Ideally, a new wind farm would be sited near an existing transmission system with sufficient excess capacity to handle its output (see Cover Story, Steel Winds). It’s more likely, however, that the farm is near a line that needs upgrading. “Reconductoring” existing lines with thicker wires is a common, cost-effective solution to the problem, even if doing so requires strengthening transmission towers to accommodate the added mechanical load. Another effective way to add transmission capacity to a grid is to erect a new set of towers and lines within an existing right-of-way.
The least cost-effective and practical approach would be seeking to build a new transmission line within a new right-of-way. Although the federal government has been pressuring its agencies to streamline the processes for approving new transmission, resistance to change has been stiff. Moreover, it may be too time-consuming for a developer to ask the Federal Energy Regulatory Commission (FERC) to overrule a state’s denial of a permit for a proposed project, even one within a congested National Interest Transmission Corridor (see POWER, November 2007, Legal & Regulatory). Odds are, whether you’re a developer or utility, you’ll have to build a substation and at least 10 miles of new, above-ground transmission to get the output of your farm to the existing grid, at a cost of $2 million per mile.
If you’re a utility resource planner, you have the usual two options—build or buy—for acquiring the wind capacity needed to help satisfy your RPS mandate. Each approach has pros and cons. Let’s start with the option of building your own wind farm.
Catching the wind yourself
Finding a site for a wind farm has been made more difficult by booming demand for the clean, CO2-free energy source. According to the American Wind Energy Association, the U.S. is on track to add well over 3,000 MW of wind power capacity this year, topping last year’s record of 2,454 MW. California ranks second nationally, behind Texas, in installed wind generating capacity, with 2,376 MW.
Location. With wind power in such demand, many of the sites with the best wind profiles—the most consistently high average wind speeds, in other words—have already been spoken for. The three areas in California with the best wind profiles are Altamont, Tehachapi, and Banning Pass.
As land owners in these areas have become more aware of the enhanced value of their property, many are now less interested in selling their land to developers and utilities and keener on leasing it to them at rising market rates, in the hope of creating a perpetual revenue stream. Of those landowners willing to sell, some have even sold their wind rights and land-use rights to different parties (based on precedents legalizing the separation of mineral rights from land-use rights), with contracts stipulating that the new land-use owner will provide easements enabling the new wind-rights owner to erect turbines on the property.
Wind profiles in the U.S. heartland are very favorable, but moving wind-generated electricity over heavily loaded existing lines to California remains problematic. Many Midwest states are planning new transmission, but the lines typically terminate in Utah, under the erroneous assumption that existing transmission capacity from there west is sufficient.

◆ AVAILABLE DATA
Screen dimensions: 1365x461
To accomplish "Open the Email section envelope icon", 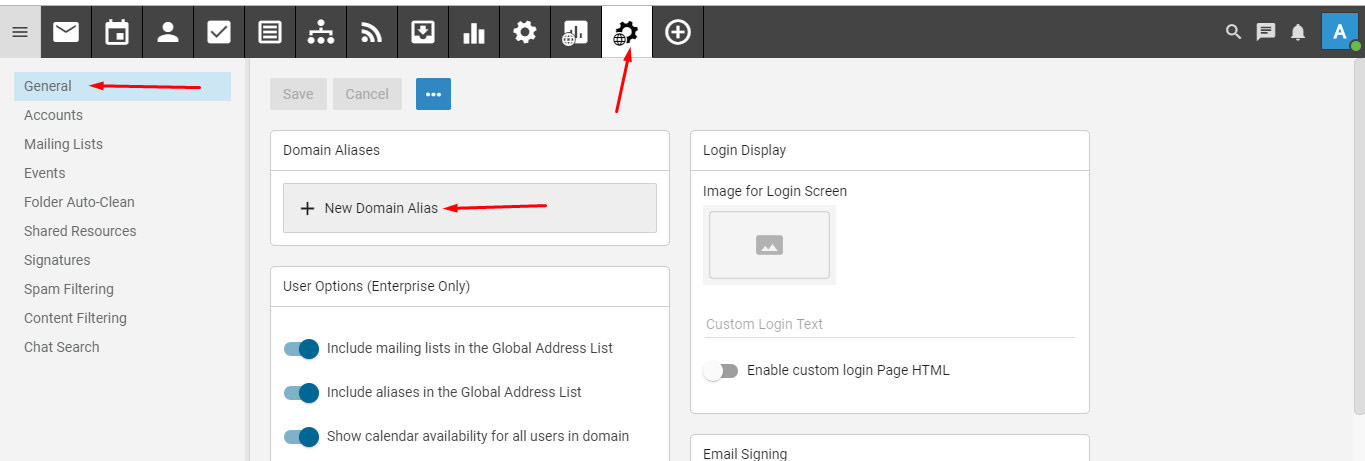I will point(66,32).
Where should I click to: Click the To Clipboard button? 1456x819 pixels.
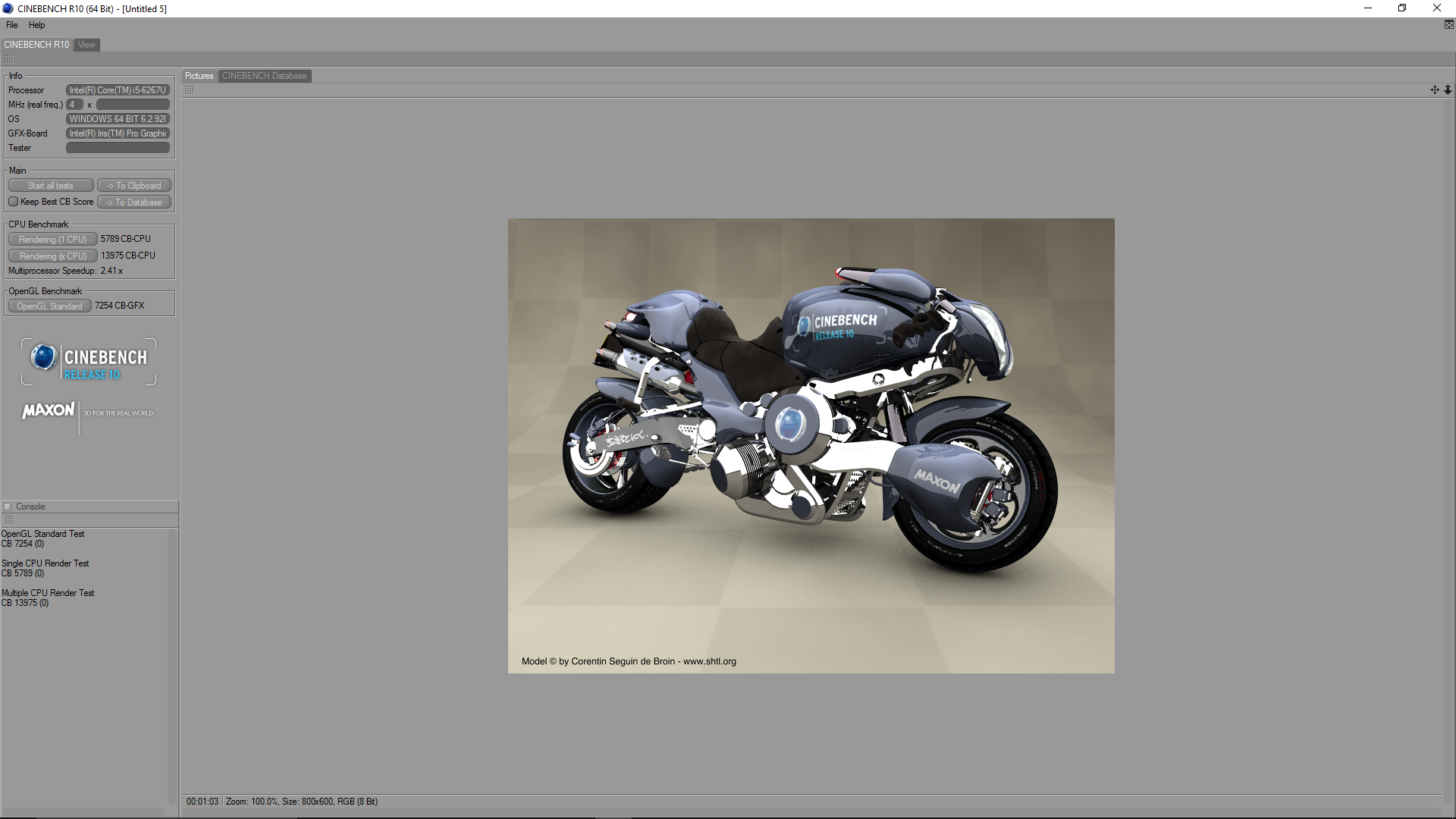[x=134, y=186]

◆ WORK INSTRUCTIONS
1. From the wind farm article, copy the passage between "Location. With wind" and "and Banning Pass.", inclusive.
2. According to the wind farm article, how much does new above-ground transmission cost per mile?
3. Continue the article on wind farm siting and transmission from the point where it stops.

◆ ANSWERS BELOW
1.
Location. With wind power in such demand, many of the sites with the best wind profiles—the most consistently high average wind speeds, in other words—have already been spoken for. The three areas in California with the best wind profiles are Altamont, Tehachapi, and Banning Pass.

2. $2 million per mile.

3.
When you look for a site, try to find one where the average wind speed (confirmed by a year’s worth of readings from anemometers) is at least 16 miles/hr, which would generally give your turbines a capacity factor of 30% or better. Proximity to transmission lines with excess capacity also is important. For economies of scale, your wind farm should have an installed capacity of at least 100 MW—anything less might make your per-kWh price uncompetitive.
Large wind turbines require terrain that is fairly level, so the site should not have significant grades. If the surrounding terrain makes the site difficult to access, construction costs go up drastically. I’ve found that some inaccessible sites require a lot more road building than wind farm development.
To avoid this problem altogether, go offshore. In fact, there are more advantages than disadvantages to building a wind farm offshore, as compared with those on land. On the plus side, delivering large components—like blades hundreds of feet long—to terrestrial installations usually is more problematic than shipping them to offshore sites. More often than not, offshore sites also have stronger and steadier winds than land-based sites. And then there’s the blade advantage. Terrestrial turbines typically use three blades to make them quieter. Offshore, noise is no problem, so two-blade turbines are more common there. Because turbine blades are among the most expensive components of a wind farm, the capital cost savings can be substantial.
The biggest disadvantages of offshore wind farms are the higher cost of building them at sea and the need for long transmission cables to bring their output onshore. Construction costs vary from site to site and depend on seabed geology and water depth. Less is known about how much more it costs to operate and maintain an offshore wind farm. But experience from the many installations offshore of Europe (see Cover Story, Burbo Bank) is accumulating rapidly.
Ownership. Because you may be investing hundreds of millions of dollars in a site, it behooves you to control it for an extended period. For that reason, buying land is generally better than leasing it. But if you must lease, or choose to do so, get a lease for at least 30 years with an option to extend the term. In most instances, the facility’s infrastructure and installations are worth far more than the land itself. So if you sublet the land to a developer, structure the contract so that if he defaults, you retain the lease rights.
Size. How many turbines can be squeezed onto a wind farm? That number is a function of the size of your farm and the length of your turbine blades. As rules of thumb, figure that each turbine in a row will be three to five diameters (or roughly six to 10 blade lengths) from its neighbor, and that the rows will be five to nine diameters apart. Packing turbines too tightly hinders the reforming of wind between two machines and may cause the turbulence produced by a turbine to adversely affect its neighbors.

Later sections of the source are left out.